Knepper: We do not sell butane, but we do use as a source of Butamer feed, the side cut butane from the iso-stripper. Feeding iso-stripper butane to a Butamer unit can be a problem if adequate feed treatment is not in place. The butane is first treated with two alumina treaters in series and then dried. We sample weekly the outlet of the first treater and change the alumina when fluoride breakthrough occurs.
One lesson we have learned is that if the fluorides do break all the way through both treaters they will chew up your dryer sieves quite effectively. If we keep a close eve on samples, then everything works alright as far as the fluorides are concerned. There is usually something else that shuts us down, like oxygenates.
UOP says that 1 lb of fluoride poisons 100 lb of catalyst. For selling the butane, a KOH treater after the alumina treaters is recommended to drop fluoride levels even lower.
Pritzel: I do have two other comments. There are contamination problems, but, as mentioned, if the proper treating equipment is used you should not have any problems.
Also, you must do routine testing to make sure that you do not have a high fluoride content or that you are not getting a fluoride breakthrough.
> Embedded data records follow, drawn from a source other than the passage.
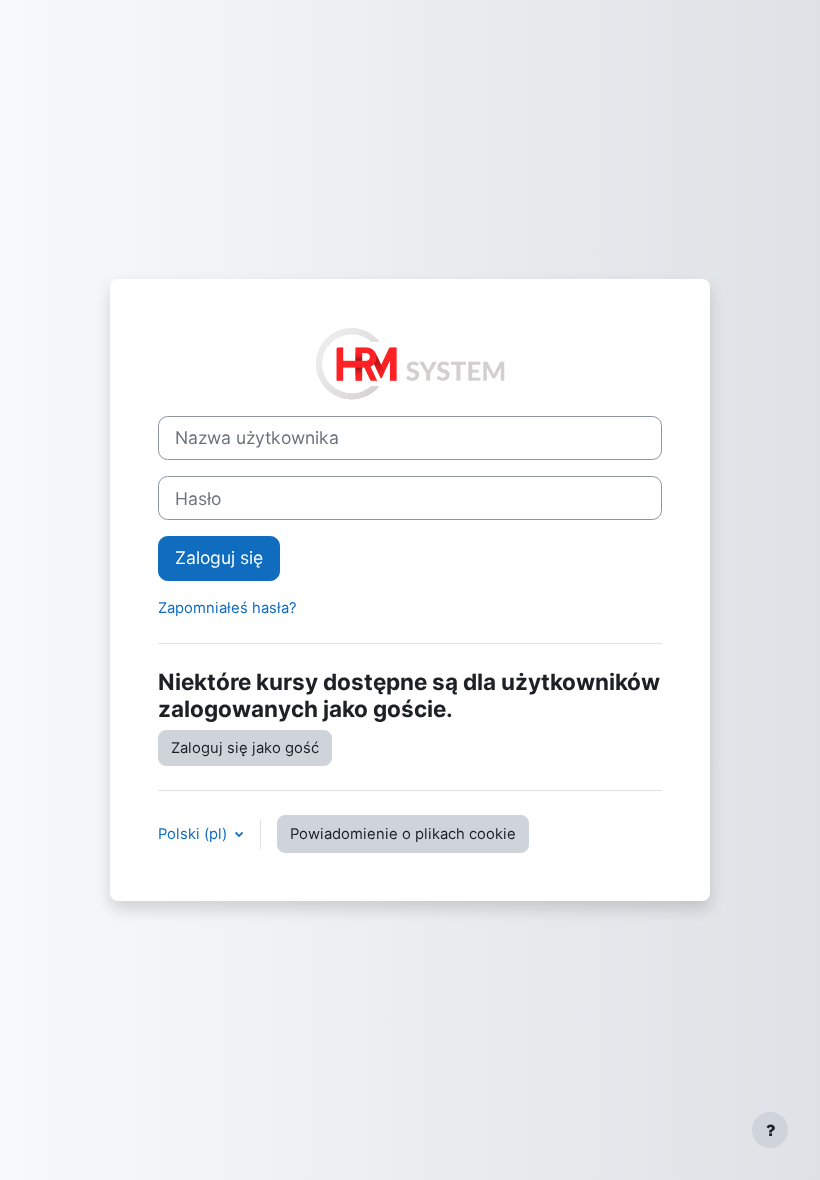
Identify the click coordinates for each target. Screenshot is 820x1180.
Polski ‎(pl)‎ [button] (194, 834)
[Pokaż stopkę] (770, 1130)
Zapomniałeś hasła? (227, 608)
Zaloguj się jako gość (245, 748)
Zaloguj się (219, 557)
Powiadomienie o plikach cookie (403, 834)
David Smith (Alcoa): With proper design and operation of the butane defluorinators on your alkylation unit, you can obtain as low as 1 ppm by weight HF in the effluent.
Then, as far as the feed stream to a Butamer unit, you can, through selective adsorbents, molecular sieves, or activated aluminas, remove all those other contaminants. These contaminants include HF that has come through, oxygenates, or mercaptans, or any of the other contaminants of concern.
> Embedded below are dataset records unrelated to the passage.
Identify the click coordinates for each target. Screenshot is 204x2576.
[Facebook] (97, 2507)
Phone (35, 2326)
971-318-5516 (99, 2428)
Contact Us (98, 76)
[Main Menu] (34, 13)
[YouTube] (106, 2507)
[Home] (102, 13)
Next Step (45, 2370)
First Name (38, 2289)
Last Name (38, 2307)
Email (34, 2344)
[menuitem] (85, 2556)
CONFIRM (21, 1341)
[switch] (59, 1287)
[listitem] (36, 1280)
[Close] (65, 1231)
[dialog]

Thus, you can protect that Butamer catalyst.
VESSEL CRACKING
What has been the experience with cracking of HF unit vessels? What were the locations of cracks on the vessels? What percentage of welds are checked? What is the acceptable upper limit of weld hardness?
Fischer: Our HF alkylation unit has been operating since 1966. To date, we have not encountered cracking in any unit vessels. If we were to encounter weld cracks, the area inspected would range from a representative sample to 100% of the vessel.
The maximum acceptable weld hardness for carbon steel is 200 Brinell.
Knepper: I do not have an answer on the cracking question. Our biggest problem has been hydrogen blistering.
We have addressed this by using Lukins fineline steel. For weld hardness, we specify a maximum of 200 Brinnell hardness on HF acid service per UOP's piping specifications.
On our recent construction projects, we have stress-relieved all new piping and checked the Brinnell hardness of 5% of the welds before and after heat treatment to achieve the Brinnell hardness specification.
Pazmanyi: After 4 years of operating our equipment we did not find cracks. There are radial-type cracks at the inlet and outlet flange surfaces of our acid circulating pumps, which were repaired by deposit welding. The frequency of welds checking ties between 50 and 100%. We feel that 200 Brinell is acceptable as the upper limit of weld hardness.
Bruce Scott (Bruce Scott Inc.): There are two other things as well as the metallurgy that will have a strong influence on cracking. A little bit of oxygen with HF promotes cracking and corrosion ferociously. There is some evidence that suggests arsenic in the acid will also promote cracking.
Fred Collier (Mapco Petroleum Inc.): During a turnaround of our HF alkylation unit last May, we found some severe cracking in our acid settler. The cracks were found using ultrasonic inspection with 45 and 65 shear waves.
One of the cracks located at a 6-in. nozzle in the vessel head, was 3-in. long and 1 in. deep. Other cracks were found at attachment welds for baffles and trays. All of the cracks were repaired and the entire vessel was stress relieved.